Electric buses on the way
Twelve new vehicles, which will cost $4.8 million, will arrive on P.E.I. by year’s end
P.E.I. will receive 12 new electric school buses by the end of 2020.
The dozen buses, as well as the installation of charging stations, will cost $4.8 million. P.E.I.’s provincial government will contribute $2.7 million, while the federal government will contribute $2.1 million.
In an announcement via Zoom on Monday morning, federal Infrastructure Minister Catherine McKenna said the buses would be manufactured in Quebec by Lion Electric.
“Every taxpayer dollar needs to grow the economy and create jobs. It needs to tackle climate change, build a cleaner and more resilient future,” McKenna said.
“That’s exactly what this announcement is doing today.”
The new electric school buses will be the first put in use for Island schools.
The province had pledged to tender one electric school bus in the 2019 capital budget as a pilot project.
This had not occurred prior to Monday's announcement.
Premier Dennis King said the funding represented “an important first step” to moving P.E.I.’s entire fleet of 300 school buses to electrification.
“We anticipate the first bus to be here sometime in November, around the 25th, we hope, with the remaining buses arriving by the end of December,” King said.
The new buses will replace existing diesel buses, King said.
King added the new school buses will remove 12 tonnes of carbon emission per year from P.E.I.’s atmosphere, the equivalent of taking 26 cars off the road.
The $4.8-million price tag for the 12 buses is higher than the $4.4 million amount the province announced for the purchase of 42 gas-powered school buses in August 2019.
Education Minister Brad Trivers acknowledged the higher up-front cost of the electric buses, which is partly due to the additional cost of the installation of charging stations.
“In the long run, there is an 80 per cent energy cost reduction as well as a 60 per cent reduction in maintenance cost,” Trivers said.
“It’s a win-win-win.

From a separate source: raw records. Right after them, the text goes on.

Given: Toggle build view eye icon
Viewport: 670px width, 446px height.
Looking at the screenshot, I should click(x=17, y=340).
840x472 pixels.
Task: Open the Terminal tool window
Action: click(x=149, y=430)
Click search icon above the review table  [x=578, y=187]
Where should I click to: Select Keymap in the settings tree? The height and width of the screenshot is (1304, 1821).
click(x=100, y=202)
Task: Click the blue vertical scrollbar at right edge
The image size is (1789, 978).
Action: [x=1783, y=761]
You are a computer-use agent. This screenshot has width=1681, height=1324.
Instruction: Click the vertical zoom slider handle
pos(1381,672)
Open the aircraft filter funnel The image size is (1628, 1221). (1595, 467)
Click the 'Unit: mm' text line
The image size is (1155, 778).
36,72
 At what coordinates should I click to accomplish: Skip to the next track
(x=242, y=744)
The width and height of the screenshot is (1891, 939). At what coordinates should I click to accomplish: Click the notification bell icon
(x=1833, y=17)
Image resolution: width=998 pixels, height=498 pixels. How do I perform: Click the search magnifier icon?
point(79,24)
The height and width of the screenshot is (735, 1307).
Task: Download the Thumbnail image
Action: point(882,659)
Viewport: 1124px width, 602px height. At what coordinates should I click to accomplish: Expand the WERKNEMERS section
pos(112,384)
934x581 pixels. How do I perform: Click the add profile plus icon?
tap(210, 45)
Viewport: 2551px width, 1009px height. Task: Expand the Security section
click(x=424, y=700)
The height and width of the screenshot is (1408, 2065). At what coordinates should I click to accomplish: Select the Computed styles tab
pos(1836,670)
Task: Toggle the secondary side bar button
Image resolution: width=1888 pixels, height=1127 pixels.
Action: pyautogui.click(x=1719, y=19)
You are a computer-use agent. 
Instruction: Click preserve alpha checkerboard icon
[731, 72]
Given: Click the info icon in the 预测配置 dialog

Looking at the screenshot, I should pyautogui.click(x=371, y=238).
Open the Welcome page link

Our education system is going to win as we have this transportation for our students and it, of course, is going to have huge benefits for the environment.”
As of 2018, P.E.I. emitted 1.7 megatonnes of greenhouse gas emissions per year.
Transportation accounts
for almost 50 per cent of these emissions.
The P.E.I. government pledged in October to reduce greenhouse gas emissions to net zero by 2040.
This target has not yet been enshrined in legislation, but a target of reducing greenhouse gas emissions to 1.2 megatonnes per year, 40 per cent below 2005 levels, was passed in the legislature in the spring of 2019.
“In the long run, there is an 80 per cent energy cost reduction as well as a 60 per cent reduction in maintenance cost.”